対象の文章 |
★ ★ ★ ★ ★ ★ ★

臨時決定会合(8/30):円高対応、新型オペの期間を6ヶ月に延長

2010年08月30日

(矢嶋 康次) 金融市場・外国為替(通貨・相場)

■見出し

・臨時決定会合を開催し、追加緩和を決定
・結局今後も「通貨安合戦」?

■introduction

日銀は30日に臨時決定会合を開催し、急激な円高・株安による景気悪化を防ぐため、追加金融緩和策を決定した。政府が追加経済対策の基本方針を30日に決めるのに合わせ、政府・日銀が一体となって円高などに取り組む姿勢を鮮明にした。
米国に出張していた白川方明総裁は、30日に予定されていた帰国を29日に前倒しした。先週23日、菅総理と白川総裁が電話会談を行なっているが、その際には具体的な追加策にはつながらなかった。しかし、その後も円高・株安が続き、企業経営者・国民から政府・日銀の無策に対する批判が高まったことが「臨時決定会合」に踏み切るという流れになったのだろう。

★ ★ ★ ★ ★ ★ ★

データ抜粋 |

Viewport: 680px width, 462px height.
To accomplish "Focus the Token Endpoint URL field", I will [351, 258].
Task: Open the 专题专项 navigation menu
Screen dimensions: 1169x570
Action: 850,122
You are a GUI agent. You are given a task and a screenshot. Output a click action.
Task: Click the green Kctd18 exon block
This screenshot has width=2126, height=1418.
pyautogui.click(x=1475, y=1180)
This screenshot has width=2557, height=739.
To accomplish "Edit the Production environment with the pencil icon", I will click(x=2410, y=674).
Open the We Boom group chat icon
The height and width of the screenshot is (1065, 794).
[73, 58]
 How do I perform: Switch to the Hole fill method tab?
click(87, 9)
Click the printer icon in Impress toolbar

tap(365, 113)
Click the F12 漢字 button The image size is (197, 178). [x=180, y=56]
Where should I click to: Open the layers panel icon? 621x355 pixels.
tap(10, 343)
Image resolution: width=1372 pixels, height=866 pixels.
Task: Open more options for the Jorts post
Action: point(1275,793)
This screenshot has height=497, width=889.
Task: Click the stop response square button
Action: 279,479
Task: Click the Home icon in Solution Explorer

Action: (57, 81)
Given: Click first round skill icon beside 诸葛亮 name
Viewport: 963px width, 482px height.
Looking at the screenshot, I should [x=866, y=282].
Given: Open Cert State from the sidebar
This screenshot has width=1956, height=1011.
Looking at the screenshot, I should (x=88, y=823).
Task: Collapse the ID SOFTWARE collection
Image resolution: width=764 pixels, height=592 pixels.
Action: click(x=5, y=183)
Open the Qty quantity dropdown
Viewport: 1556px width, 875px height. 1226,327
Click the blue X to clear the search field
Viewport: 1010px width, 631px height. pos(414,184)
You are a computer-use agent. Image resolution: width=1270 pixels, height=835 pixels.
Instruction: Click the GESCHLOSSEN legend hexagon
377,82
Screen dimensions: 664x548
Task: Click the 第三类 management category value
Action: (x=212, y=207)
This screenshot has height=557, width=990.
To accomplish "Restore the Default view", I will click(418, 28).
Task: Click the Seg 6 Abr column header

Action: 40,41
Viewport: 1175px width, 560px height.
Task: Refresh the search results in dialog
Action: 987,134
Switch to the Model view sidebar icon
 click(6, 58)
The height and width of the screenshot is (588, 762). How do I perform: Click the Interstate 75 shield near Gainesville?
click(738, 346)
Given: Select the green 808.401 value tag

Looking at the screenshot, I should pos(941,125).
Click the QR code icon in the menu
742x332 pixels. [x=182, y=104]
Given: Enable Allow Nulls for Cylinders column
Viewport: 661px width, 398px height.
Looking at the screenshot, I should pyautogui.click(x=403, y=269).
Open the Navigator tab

★ ★ ★ ★ ★ ★ ★

求められる作業 |
日銀の臨時決定会合を扱った文章を、最後の文のあとから引き継いで書き進めてください。

結果 |
今回の追加緩和策は、昨年12月に導入した新型オペの拡充策となった。具体的には、年0.1%の固定金利で期間3カ月の資金を供給する共通担保資金供給オペ(新型オペ)を6カ月に延長(資金供給も20⇒30兆円に増額)した。市場では新型オペ20兆円から30兆円への増額と予想する向きが多かったが、期間延長したということは、(1)「サプライズ」を少なからず意識し、(2)期間延長によりターム物金利を低下⇒円高対応という意図を明確にしたと思われる。日銀がこれまで緩和姿勢を明確にしてきたFRBに対して「後手・無策」との批判があったことを少なからず意識しているのだろう。

総合政策研究部   常務理事 チーフエコノミスト・経済研究部 兼任

矢嶋 康次(やじま やすひで)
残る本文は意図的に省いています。